Mais ce n’est pas tout, la mère décide d’en ajouter un peu. « Ouin, vous savez, dans la famille, personne a ben ben la bosse des maths, donc c’est naturel que Frédérique ait de la misère en maths. » Ben là, c’est certain, elle veut m’achever : « c’est NATUREL » et « la BOSSE DES MATHS » dans la même phrase.

 

« Si vous me permettez, madame, je vais rectifier un petit quelque chose dans ce que vous venez de me dire. Je peux très bien concevoir que votre fille ait de la difficulté en maths, mais malheureusement – ou heureusement, ça dépend du point de vue ! –  ça n’a rien à voir avec vous. Avoir la BOSSE DES MATHS c’est un mythe, ça n’existe pas et ce n’est donc pas génétique, et encore moins héréditaire. Ce que je peux vous dire, cependant, c’est qu’il y a des élèves dans la classe qui ont beaucoup plus de difficultés que Frédérique et qu’ils ont de meilleurs résultats, car ils travaillent beaucoup plus et beaucoup plus sérieusement. » Hi que la maman ne s’attendait pas à ça. Par contre, je suis convaincu que c’est également notre rôle d’éducateur de donner l’heure juste aux parents. Évidemment, la rencontre ne s’est pas arrêtée là-dessus. J’ai offert à la mère de l’aide, des moyens, des méthodes et des solutions afin d’aider sa fille et j’ai conclu la rencontre avec une de mes phrases préférées : « Vous savez, madame, il me fera réellement plaisir d’aider votre fille, mais je ne peux pas vouloir plus qu’elle. Elle doit m’aider à l’aider. »

 

Évidemment, la mère était déçue, mais comme la très grande majorité des parents, elle a appuyé l’enseignant de sa fille, car elle a bien senti qu’il était là pour l’aider et elle lui a fait confiance. Mais si j’avais un conseil bien personnel à donner à la mère de Frédérique, ça serait le suivant :

 

Vous avez le droit – et je dirais même le devoir – de ne pas toujours être d’accord avec les enseignants de vos enfants.
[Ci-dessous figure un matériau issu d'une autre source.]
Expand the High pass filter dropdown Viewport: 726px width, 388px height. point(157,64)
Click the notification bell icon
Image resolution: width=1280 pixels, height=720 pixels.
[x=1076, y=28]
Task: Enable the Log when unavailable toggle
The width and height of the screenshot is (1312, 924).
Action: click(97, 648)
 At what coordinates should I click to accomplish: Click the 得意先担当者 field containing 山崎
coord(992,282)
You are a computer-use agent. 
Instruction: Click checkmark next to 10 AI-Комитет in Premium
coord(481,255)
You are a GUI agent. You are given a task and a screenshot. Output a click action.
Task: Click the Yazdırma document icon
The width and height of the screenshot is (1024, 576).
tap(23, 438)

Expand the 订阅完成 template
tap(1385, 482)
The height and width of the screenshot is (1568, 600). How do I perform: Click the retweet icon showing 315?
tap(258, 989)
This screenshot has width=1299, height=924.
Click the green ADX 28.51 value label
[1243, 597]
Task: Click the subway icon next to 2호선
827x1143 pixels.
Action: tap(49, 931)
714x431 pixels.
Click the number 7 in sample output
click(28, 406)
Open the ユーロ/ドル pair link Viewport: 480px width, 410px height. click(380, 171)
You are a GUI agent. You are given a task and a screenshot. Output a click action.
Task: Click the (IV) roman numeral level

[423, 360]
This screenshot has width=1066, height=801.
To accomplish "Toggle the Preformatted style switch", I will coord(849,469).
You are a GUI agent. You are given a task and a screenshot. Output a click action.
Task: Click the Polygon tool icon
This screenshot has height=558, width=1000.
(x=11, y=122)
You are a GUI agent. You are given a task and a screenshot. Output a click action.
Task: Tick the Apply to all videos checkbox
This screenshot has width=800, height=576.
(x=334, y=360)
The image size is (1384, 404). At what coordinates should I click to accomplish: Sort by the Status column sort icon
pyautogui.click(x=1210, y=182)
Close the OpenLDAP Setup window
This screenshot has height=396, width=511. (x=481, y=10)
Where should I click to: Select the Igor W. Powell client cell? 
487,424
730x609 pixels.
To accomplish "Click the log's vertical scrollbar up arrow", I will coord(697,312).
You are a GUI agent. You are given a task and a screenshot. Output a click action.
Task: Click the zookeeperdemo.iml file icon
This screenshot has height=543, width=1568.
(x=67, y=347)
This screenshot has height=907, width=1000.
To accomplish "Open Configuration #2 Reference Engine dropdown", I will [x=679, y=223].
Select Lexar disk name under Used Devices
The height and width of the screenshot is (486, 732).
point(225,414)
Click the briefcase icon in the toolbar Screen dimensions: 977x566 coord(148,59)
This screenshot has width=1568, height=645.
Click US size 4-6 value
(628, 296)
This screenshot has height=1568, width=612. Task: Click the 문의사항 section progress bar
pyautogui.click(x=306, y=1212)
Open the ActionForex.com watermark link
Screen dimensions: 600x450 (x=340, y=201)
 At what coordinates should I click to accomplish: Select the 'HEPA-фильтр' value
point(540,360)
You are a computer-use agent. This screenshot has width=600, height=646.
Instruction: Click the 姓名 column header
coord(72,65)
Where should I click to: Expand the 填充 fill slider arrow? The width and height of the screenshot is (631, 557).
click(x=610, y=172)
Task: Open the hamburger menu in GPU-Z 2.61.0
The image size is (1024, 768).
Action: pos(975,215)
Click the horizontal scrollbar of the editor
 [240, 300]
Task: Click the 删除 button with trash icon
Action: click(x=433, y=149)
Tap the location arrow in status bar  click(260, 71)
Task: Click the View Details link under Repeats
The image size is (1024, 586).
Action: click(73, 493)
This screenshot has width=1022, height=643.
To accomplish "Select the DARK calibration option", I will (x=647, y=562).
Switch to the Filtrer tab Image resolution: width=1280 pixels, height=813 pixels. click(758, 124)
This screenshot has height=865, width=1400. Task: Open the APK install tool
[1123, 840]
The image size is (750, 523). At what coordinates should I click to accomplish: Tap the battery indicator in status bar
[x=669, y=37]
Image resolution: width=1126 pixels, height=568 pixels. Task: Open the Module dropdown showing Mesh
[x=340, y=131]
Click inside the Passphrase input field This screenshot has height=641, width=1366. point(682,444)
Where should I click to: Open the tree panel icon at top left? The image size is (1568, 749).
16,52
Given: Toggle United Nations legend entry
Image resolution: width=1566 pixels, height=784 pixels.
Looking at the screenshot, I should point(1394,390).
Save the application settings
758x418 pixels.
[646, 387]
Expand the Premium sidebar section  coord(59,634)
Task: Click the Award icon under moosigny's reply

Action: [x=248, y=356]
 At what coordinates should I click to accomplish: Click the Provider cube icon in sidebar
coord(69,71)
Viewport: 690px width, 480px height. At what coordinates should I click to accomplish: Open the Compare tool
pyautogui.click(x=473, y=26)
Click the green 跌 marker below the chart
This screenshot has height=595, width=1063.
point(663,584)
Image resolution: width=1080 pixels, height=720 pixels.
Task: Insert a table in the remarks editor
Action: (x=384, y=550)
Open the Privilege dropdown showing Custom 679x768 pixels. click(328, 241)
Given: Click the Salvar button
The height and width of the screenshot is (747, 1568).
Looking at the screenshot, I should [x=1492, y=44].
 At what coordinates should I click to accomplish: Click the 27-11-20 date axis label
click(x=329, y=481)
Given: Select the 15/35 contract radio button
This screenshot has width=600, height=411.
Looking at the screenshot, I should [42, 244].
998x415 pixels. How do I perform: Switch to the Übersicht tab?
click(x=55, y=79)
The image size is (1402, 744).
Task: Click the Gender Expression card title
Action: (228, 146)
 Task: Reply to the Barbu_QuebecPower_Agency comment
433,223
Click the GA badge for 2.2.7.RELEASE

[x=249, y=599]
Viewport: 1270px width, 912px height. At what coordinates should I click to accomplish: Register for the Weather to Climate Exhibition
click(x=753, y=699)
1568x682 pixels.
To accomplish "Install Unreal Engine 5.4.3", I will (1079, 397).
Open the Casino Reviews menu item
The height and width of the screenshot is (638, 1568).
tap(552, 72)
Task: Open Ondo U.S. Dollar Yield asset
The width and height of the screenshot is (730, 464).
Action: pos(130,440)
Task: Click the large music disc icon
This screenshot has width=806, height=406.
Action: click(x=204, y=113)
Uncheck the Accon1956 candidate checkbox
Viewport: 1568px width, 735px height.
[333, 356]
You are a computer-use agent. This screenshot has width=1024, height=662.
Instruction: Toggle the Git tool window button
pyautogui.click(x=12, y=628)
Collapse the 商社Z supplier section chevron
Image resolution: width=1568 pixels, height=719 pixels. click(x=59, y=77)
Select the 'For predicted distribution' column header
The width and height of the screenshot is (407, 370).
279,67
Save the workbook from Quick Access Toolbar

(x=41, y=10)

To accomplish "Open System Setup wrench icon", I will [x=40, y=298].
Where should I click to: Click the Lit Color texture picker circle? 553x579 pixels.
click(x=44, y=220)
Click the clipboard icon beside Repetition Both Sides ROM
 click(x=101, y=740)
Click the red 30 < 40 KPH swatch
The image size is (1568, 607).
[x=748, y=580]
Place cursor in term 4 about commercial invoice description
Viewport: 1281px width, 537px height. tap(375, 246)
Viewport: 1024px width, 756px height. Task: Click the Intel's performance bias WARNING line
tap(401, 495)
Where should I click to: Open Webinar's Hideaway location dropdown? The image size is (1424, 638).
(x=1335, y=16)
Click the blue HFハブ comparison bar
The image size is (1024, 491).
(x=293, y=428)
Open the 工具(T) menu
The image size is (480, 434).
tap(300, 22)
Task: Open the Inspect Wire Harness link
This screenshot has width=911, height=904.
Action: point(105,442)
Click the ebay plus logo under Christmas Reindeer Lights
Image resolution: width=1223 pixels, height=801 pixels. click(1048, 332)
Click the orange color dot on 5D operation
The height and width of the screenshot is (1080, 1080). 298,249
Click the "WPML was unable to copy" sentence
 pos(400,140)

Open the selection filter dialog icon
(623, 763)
Par contre, n’ayez pas de propos négatifs envers l’école, un enseignant ou même une matière scolaire devant vos enfants, car malgré ce que vous pouvez en penser, vous êtes encore un modèle important et une référence pour eux et vos paroles seront, pour eux, une justification de leurs désintérêts, leurs désengagements ou de leurs difficultés.